:: Source material ::
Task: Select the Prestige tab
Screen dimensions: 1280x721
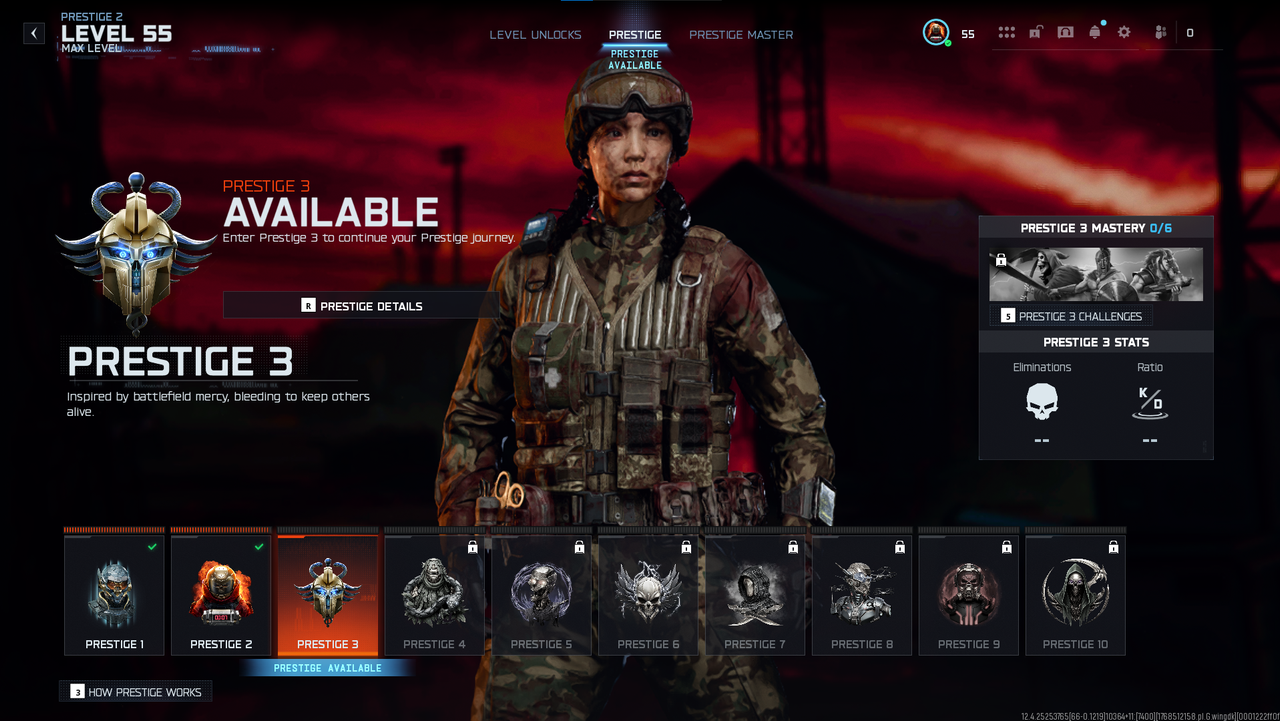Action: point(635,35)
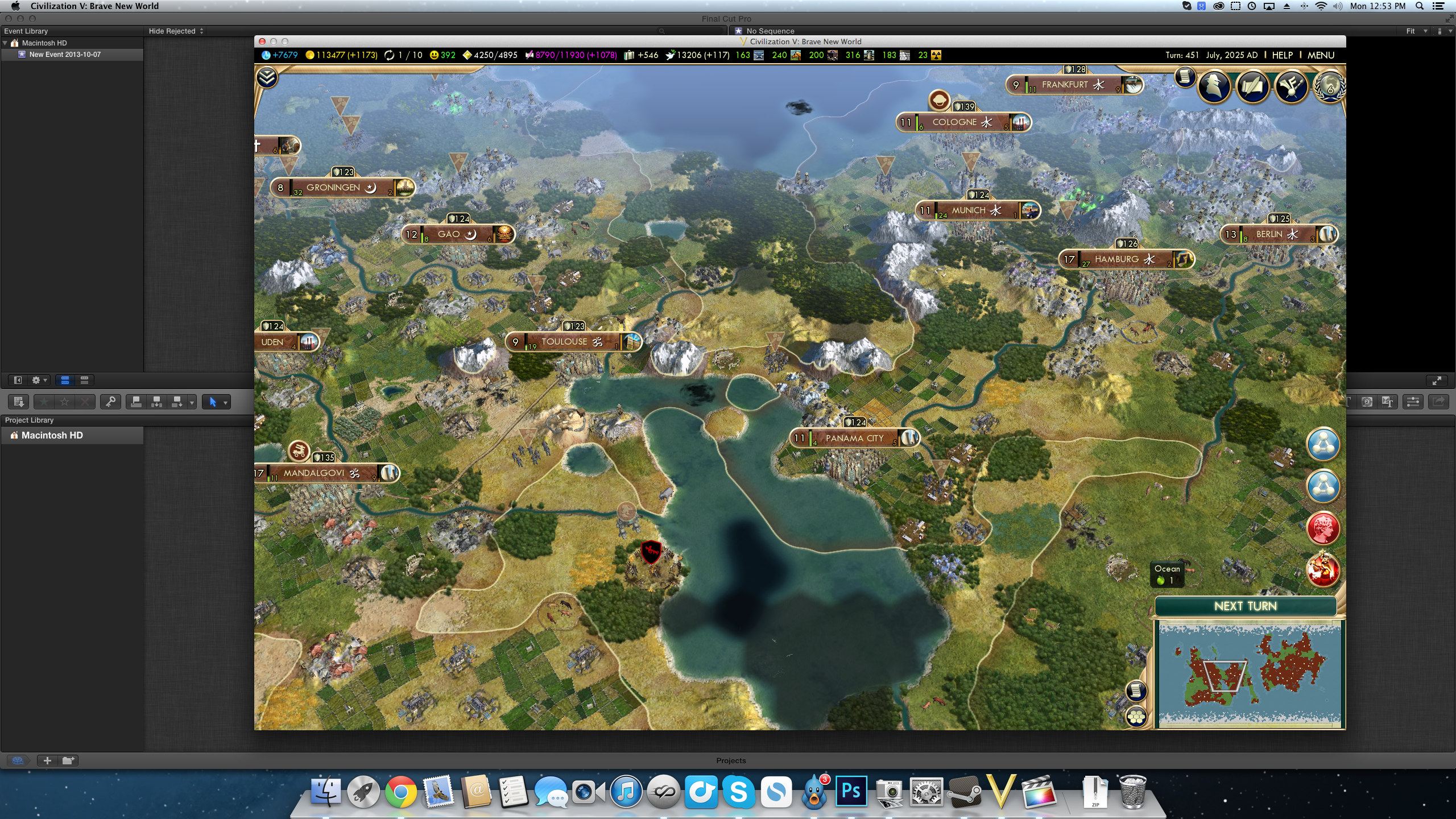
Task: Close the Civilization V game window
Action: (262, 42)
:::
» Task goal
Edit the rows above by replacing "Prestige tab" with "Statistics tab" and changing nothing else, then write them out again without the pictures.

» Answer to the exercise
Task: Select the Statistics tab
Screen dimensions: 1280x721
Action: point(635,35)
Task: Close the Civilization V game window
Action: (262, 42)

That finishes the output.